Zooming out, the imbalance is even more striking: there are only about ten monuments to women’s suffrage across the entire United States. Just one visible chapter in a much broader, multifaceted history of women’s contributions.
This statue wasn’t just added to the park. It changed the narrative of who is remembered in public space.
What We Choose to Preserve
The absence of women in bronze isn’t just about statues.
It reflects something deeper: who gets remembered, who gets archived, who gets called “great.”
In 1971, art historian Linda Nochlin asked a question that still unsettles:
Why have there been no great women artists?
Not because there weren’t women creating.
But because the conditions required for recognition—training, time, access, visibility—were systematically withheld.
For centuries, women were:
- excluded from formal training
- barred from academies
- overlooked in museums and textbooks
Browsing a gift shop, I spotted a book in the children’s section: We Are Artists: Women Who Made Their Mark on the World by Kari Herbert.
A beautifully illustrated book profiling fifteen women artists, including Frida Kahlo, Yayoi Kusama, Georgia O’Keeffe, and Alma Thomas, published to correct art history’s imbalance.
Things are changing—but slowly, and often in places we least expect.
In galleries and outside of them, artists have long been pushing back.
Guerrilla Girls used posters and anonymity to expose how few women were represented in museums. Others published books, distributed underground magazines, and created independent archives to showcase work that exists even when it isn’t formally recognized.
What Gets Lost
Looking at the monument, I kept thinking about something else:
Not just who is missing in bronze, but who never made it into the record at all.
So much of women’s creative work has been:
- uncredited
- misattributed
- unpublished
- unarchived
Not lost because it lacked value, but because no one deemed it necessary to keep.
And still, women created. In letters, in journals, in studios, in kitchens, in margins not meant to last.
Work that was lived before it was ever recognized.
Women Carry Stories
Women carry stories of sacrifice, history, patience, courage, nurturing, resilience, love, hope, strength—often unseen.
That line feels connected to this monument.
Because what we are seeing now, whether in bronze, in books, or in rediscovered archives, is not new creation.
It’s recognition catching up to reality.
Because the shift isn’t just about monuments.
It’s about attention.
What Creativity Requires
We often talk about creativity as inspiration. But it requires something more concrete:
- time
- space
- permission
- a record
It requires a world that says: this work matters enough to be seen and kept, not dismissed or made invisible in the first place.
And historically, women were denied those conditions.
Not always explicitly.
But consistently.
And still, they created change.
The movement for women’s suffrage required its own kind of creativity: patience, strategy, and the courage to imagine a different reality.
Susan B. Anthony cast her vote in 1872, was arrested, tried, and fined for breaking the law.
More than defiance–action.
The act of seeing a world that did not yet exist.

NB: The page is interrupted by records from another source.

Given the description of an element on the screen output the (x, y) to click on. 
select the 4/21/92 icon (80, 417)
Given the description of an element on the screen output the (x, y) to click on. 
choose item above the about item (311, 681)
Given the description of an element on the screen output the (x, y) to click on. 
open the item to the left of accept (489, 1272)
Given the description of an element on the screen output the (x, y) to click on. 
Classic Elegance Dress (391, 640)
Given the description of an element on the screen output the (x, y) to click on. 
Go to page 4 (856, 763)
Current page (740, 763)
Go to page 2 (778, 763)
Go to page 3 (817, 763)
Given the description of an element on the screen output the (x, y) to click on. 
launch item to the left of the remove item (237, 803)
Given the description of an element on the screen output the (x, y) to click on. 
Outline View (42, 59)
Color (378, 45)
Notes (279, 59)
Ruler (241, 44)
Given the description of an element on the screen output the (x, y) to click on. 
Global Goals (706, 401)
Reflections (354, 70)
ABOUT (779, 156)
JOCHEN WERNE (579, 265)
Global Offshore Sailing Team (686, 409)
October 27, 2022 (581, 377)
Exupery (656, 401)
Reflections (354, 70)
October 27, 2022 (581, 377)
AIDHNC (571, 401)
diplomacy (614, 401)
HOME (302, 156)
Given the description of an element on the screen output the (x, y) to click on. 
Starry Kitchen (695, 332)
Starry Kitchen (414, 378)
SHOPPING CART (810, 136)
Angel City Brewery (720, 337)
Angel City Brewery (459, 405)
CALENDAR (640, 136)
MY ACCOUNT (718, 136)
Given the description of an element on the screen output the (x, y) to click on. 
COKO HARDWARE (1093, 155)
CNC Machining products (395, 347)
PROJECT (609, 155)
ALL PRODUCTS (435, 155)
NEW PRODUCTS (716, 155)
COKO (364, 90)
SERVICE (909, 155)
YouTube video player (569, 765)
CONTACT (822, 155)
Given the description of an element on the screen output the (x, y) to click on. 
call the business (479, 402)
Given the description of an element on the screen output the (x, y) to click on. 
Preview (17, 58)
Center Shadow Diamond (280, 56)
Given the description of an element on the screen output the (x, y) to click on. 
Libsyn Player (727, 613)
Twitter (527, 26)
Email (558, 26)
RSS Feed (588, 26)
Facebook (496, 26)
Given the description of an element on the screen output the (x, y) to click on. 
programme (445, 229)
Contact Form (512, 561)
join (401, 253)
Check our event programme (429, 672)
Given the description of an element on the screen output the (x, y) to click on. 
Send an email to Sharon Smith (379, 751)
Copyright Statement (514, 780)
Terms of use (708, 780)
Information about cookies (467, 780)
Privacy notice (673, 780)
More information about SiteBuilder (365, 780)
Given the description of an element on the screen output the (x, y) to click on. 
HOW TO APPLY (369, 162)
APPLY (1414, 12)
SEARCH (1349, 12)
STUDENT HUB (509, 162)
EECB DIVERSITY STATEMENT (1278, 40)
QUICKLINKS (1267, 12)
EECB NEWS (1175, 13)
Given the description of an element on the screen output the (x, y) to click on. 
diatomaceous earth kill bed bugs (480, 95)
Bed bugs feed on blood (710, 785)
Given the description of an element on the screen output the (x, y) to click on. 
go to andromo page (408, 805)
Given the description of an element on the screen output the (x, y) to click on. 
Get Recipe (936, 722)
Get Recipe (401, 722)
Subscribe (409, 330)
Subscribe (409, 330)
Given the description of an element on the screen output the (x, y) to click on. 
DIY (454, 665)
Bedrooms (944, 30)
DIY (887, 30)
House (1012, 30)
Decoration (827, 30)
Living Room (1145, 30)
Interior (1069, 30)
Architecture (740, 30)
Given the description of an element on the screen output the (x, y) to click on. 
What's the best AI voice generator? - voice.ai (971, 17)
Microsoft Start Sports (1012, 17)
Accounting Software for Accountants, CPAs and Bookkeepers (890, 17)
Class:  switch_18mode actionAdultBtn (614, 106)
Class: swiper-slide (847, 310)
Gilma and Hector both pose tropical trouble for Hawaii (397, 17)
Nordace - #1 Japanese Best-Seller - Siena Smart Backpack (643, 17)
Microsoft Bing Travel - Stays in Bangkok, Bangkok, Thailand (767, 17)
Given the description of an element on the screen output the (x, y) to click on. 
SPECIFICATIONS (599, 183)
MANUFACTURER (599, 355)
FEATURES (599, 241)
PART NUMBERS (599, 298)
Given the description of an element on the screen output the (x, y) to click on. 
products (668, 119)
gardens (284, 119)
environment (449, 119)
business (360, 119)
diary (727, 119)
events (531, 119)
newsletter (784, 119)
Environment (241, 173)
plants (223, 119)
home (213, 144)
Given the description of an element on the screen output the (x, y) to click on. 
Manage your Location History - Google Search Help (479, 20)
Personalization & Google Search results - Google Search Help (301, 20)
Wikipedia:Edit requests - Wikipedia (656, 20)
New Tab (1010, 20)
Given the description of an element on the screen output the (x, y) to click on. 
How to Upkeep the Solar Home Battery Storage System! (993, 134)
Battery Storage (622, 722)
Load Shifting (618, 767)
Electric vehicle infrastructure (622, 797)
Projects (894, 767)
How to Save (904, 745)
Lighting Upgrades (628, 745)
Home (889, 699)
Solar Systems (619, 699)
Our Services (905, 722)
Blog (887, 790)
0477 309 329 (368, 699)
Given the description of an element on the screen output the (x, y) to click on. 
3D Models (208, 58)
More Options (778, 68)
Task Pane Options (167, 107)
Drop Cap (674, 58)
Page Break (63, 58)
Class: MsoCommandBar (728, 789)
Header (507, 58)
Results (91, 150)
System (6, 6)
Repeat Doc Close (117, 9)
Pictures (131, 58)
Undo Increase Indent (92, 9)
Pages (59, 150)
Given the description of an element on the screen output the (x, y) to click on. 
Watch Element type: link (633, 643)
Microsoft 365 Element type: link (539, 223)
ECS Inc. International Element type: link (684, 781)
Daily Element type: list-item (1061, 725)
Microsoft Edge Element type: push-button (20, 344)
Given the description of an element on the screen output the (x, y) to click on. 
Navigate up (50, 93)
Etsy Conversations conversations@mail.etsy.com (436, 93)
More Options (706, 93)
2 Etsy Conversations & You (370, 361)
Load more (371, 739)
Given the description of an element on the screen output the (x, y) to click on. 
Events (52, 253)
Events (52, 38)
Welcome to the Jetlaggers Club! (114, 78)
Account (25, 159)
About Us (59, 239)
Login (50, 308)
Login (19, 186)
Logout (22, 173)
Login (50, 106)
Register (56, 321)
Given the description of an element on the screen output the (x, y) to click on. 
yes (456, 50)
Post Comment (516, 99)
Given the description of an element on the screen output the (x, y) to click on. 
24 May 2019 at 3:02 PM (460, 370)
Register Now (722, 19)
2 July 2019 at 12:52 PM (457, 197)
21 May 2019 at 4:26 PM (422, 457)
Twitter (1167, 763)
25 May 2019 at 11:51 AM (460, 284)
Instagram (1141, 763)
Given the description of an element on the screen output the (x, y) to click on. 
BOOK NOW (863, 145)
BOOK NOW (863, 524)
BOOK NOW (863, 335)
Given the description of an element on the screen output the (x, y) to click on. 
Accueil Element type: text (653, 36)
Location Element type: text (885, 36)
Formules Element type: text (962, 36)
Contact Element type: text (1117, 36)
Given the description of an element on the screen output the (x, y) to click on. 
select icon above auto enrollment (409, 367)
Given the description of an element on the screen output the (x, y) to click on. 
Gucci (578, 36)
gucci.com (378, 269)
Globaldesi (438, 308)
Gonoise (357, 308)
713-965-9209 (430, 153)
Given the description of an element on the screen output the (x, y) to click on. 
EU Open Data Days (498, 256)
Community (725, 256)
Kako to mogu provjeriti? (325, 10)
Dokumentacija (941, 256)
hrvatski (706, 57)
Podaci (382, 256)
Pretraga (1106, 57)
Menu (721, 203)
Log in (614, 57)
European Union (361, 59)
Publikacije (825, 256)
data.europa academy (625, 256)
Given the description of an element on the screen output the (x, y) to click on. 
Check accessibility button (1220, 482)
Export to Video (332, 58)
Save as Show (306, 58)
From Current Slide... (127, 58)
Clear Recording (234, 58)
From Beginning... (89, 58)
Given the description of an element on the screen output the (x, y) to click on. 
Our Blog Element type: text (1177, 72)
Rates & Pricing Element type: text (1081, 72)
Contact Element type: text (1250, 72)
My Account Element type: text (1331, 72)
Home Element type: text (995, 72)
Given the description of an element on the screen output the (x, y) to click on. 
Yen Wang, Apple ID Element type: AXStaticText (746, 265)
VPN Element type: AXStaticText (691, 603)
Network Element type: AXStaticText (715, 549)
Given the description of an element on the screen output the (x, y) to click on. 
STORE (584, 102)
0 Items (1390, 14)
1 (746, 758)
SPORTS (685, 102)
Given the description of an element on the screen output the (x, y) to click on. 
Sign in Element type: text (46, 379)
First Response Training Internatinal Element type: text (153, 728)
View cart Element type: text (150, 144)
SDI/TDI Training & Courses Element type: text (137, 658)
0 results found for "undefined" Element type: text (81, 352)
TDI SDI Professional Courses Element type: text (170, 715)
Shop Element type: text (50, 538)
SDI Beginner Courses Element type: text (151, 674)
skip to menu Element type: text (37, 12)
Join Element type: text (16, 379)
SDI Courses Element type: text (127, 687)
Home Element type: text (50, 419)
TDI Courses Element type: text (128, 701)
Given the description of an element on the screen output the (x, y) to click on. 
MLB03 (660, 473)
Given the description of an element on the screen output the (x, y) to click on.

I live in Rochester, New York—her home.
Her presence is everywhere.
And still, it’s easy to take for granted what is right in front of me.
Breaking the Bronze Ceiling
That phrase keeps echoing.
Because it applies beyond statues.
It shows up in:
- whose work is published
- whose voices are cited
- whose ideas are funded
- whose names are remembered
And maybe most quietly, who feels allowed to call themselves an artist, a writer, an innovator.
These women in Central Park are no longer missing.
They are seated at the table.
In conversation. In motion. In history.
And maybe that’s what’s changing now: Not that women are finally creating, but that we are finally learning to see, preserve, and value what has always been there.
Life cannot be imagined without women’s contributions.
Not as an addition.
As essential.
And still—there is more work to be done.


The Shift
Kris I LOVE this article. The line
“ it finally broke the bronze ceiling.”
is fantastic. Now more than ever the right of women’s suffrage should not be taken for granted and should be protected.